In 1870 Cambridge was engaged to a curate named George Frederick Cross, whom she had likely met while working as a district visitor in his parish. Cross was the son of a local grocer and had recently graduated from St Augustine's College, a missionary college established to train men to join the clergy in Britain's colonies. After a seven-week engagement, they married on 25 April 1870 in the Holy Trinity Parish Church at Ely Cathedral. On 1 June they sailed for Australia, with plans to return to England soon.

=== Life in Australia ===
==== Wangaratta ====
Ada and George arrived in Australia on 19 August 1870 and spent their first weeks in the colony touring Melbourne. Ada later wrote that she was impressed by the standard of life in the city and by the new public infrastructure that had been established, including the University of Melbourne, the Botanic Gardens, and the newly-constructed Public Library. On 31 August they left Melbourne and travelled to the country parish of Wangaratta, 240 kilometres north of the city, to which George had been appointed curate. The parish was a farming district with a population of around 1400.

Ada and George settled in a cottage on the edge of the town. In May of the following year, Ada gave birth to the first of their five children, Arthur Stuart. She became involved in the town's social and community life and helped to raise money for George's church. In February 1871 Ada published her first literary work written in Australia in The Sydney Mail: a romantic poem titled "From the Battlefield, Good Night". The income that she earned from her writing helped to supplement her husband's meagre clergy stipend; the Church of England in Victoria persistently struggled to support its clergy, paying them far less than other denominations' ministers.

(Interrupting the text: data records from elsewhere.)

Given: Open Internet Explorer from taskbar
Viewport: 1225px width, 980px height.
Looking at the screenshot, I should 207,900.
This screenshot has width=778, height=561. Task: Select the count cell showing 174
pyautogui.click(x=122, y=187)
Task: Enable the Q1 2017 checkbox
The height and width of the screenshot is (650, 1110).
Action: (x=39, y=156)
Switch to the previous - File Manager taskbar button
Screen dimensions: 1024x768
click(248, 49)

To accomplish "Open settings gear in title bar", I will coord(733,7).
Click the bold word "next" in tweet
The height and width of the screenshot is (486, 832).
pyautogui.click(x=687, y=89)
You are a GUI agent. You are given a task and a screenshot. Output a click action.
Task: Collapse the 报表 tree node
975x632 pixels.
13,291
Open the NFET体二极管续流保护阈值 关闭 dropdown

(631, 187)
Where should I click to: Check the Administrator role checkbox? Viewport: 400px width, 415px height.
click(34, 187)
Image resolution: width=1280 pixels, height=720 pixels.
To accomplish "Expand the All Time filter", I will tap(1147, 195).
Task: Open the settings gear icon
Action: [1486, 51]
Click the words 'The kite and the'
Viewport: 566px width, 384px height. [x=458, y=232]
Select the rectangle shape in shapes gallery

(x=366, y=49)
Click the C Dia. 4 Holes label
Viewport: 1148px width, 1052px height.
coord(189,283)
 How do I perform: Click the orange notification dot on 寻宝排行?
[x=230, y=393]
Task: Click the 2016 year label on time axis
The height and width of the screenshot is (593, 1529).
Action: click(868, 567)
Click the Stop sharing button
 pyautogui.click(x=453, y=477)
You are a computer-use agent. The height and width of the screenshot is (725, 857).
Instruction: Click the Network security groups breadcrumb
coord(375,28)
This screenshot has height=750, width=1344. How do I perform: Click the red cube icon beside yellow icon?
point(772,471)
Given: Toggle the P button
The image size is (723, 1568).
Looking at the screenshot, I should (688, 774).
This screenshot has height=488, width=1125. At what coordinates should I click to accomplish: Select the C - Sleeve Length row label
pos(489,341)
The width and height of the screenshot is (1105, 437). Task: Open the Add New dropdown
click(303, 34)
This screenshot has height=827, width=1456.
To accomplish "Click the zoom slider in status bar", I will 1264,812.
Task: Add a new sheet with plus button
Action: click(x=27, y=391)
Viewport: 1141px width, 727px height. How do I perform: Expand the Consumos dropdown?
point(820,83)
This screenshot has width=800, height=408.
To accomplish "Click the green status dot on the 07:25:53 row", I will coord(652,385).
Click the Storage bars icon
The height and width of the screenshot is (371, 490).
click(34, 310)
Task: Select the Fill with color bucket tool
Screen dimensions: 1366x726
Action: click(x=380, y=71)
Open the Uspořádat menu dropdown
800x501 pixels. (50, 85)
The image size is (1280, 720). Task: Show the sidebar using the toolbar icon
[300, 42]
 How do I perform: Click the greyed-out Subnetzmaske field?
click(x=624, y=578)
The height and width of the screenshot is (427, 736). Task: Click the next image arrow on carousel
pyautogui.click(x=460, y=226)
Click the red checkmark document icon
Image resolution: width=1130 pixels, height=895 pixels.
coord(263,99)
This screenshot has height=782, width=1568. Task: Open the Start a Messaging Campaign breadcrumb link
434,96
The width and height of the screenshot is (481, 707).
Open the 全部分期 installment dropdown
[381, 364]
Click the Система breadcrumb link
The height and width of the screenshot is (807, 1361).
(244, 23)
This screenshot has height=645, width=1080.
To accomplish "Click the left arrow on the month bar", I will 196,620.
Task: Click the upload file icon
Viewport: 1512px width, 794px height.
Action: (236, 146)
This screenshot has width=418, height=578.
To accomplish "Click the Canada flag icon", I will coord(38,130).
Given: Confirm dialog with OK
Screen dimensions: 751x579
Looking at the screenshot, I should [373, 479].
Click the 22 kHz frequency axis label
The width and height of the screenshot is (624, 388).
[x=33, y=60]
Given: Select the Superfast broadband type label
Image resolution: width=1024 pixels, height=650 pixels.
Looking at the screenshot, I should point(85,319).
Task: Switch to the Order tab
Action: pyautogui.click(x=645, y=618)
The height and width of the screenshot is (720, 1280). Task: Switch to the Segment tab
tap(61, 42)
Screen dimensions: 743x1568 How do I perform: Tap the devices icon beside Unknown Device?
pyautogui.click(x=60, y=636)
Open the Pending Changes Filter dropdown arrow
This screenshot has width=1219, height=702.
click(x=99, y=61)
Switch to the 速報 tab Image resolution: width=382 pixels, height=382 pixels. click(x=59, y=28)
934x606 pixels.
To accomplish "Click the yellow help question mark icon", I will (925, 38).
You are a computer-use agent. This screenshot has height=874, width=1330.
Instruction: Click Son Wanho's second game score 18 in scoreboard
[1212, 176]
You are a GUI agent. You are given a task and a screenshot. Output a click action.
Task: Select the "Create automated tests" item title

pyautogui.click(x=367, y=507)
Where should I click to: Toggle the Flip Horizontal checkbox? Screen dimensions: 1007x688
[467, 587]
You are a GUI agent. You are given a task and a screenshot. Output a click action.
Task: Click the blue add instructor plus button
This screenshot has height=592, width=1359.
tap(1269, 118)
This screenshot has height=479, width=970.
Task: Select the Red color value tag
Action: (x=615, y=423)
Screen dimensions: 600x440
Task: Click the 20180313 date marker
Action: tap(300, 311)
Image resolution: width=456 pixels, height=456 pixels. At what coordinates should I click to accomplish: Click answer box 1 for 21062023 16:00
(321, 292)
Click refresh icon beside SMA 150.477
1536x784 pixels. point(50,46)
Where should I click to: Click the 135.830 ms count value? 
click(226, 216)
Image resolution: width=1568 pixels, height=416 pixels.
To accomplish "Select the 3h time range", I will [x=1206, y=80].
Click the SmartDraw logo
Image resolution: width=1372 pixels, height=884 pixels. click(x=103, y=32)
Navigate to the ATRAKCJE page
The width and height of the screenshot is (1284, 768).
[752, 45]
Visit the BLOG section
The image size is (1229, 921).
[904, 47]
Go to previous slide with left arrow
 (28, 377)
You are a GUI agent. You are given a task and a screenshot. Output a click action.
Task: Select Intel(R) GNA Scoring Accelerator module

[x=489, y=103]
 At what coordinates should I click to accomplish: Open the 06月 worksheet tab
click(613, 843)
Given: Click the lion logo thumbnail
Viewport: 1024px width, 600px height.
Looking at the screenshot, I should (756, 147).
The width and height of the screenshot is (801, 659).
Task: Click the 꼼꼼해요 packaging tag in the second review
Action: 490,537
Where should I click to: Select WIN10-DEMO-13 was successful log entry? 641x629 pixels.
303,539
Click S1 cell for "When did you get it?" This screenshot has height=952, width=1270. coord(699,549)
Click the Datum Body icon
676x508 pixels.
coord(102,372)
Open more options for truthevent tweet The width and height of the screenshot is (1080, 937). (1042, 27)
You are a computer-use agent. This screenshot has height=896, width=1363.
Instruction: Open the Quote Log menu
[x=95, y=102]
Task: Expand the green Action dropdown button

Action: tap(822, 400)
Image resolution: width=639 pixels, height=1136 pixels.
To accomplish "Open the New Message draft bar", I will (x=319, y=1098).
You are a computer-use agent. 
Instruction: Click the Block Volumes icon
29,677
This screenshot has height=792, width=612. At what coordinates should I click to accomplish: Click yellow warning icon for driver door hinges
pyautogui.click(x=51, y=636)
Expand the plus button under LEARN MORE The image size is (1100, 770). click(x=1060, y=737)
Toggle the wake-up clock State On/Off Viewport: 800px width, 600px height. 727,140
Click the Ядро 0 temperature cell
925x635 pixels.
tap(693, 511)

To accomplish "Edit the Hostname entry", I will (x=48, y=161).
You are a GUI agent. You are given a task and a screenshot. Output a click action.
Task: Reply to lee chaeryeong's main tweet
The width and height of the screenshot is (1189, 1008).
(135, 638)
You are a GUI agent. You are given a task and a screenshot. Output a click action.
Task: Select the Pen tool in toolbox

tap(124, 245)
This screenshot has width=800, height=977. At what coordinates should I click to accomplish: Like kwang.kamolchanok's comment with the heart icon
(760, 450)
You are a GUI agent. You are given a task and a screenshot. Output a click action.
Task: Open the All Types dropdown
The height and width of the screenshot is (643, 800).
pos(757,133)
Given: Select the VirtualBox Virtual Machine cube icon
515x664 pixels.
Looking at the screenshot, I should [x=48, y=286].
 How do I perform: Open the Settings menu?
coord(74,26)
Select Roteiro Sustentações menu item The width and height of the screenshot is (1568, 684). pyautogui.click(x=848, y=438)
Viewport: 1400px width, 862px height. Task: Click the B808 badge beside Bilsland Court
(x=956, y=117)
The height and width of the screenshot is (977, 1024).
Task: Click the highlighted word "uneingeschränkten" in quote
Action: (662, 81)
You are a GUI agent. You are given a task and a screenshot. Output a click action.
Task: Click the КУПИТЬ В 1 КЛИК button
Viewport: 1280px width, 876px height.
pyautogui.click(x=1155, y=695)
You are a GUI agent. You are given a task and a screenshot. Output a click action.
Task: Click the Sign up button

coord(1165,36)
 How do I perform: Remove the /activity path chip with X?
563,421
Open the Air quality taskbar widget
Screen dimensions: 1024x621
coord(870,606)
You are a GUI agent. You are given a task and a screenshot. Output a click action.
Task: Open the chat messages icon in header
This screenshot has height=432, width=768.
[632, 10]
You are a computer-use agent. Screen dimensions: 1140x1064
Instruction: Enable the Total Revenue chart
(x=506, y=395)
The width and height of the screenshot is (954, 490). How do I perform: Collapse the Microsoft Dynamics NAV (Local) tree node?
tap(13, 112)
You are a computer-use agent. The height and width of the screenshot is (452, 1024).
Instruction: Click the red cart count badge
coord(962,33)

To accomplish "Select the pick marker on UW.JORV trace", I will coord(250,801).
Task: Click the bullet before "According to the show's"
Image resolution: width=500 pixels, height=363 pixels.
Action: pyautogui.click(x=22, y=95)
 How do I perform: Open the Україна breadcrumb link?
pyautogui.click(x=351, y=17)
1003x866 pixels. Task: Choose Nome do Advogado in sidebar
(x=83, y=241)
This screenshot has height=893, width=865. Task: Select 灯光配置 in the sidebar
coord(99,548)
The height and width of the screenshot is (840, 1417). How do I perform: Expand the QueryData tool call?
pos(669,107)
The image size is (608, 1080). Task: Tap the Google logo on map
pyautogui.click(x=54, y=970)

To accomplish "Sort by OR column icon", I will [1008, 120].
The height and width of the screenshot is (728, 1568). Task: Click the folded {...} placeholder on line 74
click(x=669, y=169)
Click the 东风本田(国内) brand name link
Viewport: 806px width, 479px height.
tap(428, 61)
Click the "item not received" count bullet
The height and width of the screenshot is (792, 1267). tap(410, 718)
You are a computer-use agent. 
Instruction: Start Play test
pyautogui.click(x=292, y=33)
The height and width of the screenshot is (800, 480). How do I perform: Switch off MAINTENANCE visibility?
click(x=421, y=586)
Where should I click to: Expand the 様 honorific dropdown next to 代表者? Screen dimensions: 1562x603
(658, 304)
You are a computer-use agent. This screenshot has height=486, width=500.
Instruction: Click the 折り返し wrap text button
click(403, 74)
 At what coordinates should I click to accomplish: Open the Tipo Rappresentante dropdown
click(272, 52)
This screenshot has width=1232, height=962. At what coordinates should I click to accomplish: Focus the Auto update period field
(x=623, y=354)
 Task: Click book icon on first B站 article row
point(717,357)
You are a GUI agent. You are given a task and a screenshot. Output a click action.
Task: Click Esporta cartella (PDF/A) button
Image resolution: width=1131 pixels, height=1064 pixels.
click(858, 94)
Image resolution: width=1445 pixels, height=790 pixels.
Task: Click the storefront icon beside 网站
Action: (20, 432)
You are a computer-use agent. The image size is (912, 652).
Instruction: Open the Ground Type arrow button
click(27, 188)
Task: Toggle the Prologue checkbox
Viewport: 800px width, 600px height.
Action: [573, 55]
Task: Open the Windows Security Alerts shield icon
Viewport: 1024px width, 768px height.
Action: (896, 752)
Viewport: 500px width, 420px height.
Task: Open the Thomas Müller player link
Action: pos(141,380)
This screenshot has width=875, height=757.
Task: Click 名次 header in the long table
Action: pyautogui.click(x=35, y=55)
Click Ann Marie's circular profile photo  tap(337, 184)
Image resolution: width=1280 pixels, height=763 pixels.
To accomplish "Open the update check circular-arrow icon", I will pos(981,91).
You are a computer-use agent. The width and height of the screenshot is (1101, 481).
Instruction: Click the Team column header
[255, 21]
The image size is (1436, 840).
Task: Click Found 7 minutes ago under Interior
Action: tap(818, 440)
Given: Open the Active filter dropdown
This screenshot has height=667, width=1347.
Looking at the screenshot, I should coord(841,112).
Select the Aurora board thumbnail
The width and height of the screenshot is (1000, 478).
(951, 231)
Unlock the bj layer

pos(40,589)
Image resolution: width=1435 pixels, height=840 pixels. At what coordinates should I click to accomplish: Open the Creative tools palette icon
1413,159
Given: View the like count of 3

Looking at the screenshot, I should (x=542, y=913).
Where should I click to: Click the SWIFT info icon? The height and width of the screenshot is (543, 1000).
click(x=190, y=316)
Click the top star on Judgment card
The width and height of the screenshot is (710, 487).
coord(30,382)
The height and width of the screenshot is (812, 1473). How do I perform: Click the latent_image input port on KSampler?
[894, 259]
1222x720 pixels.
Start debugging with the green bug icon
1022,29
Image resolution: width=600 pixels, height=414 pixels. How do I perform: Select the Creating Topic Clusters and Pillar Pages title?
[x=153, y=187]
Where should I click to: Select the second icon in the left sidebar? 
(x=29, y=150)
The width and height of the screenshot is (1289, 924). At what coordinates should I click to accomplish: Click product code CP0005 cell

==== Yackandandah and Ballan ====
In January 1872, following George's ordination to the priesthood, they left for his next posting at Yackandandah. The town was located near Beechworth to the north-east of Melbourne and had a population of around 800. George's parish spanned more than 160 kilometres, forcing him to spend much of his time conducting his ministry in the remote parts of the district. Ada played an active role in the parish, playing the church organ, teaching classes at the Sunday school, and conducting the church choir. She published more poetry and fiction in newspapers, allowing her to make an increasingly substantial contribution to the family's income. In November 1873 Ada gave birth to her second child, a daughter named Edith Constance, who died of whooping cough just 10 months later. Her grief at Edith's death led to a crisis of faith and acted as the catalyst for an increasing scepticism towards religious authority, which endured for the remainder of her life. She became depressed and unable to bear remaining in their home; in response, George requested a transfer to a less expansive parish that would require him to spend less time separated from her.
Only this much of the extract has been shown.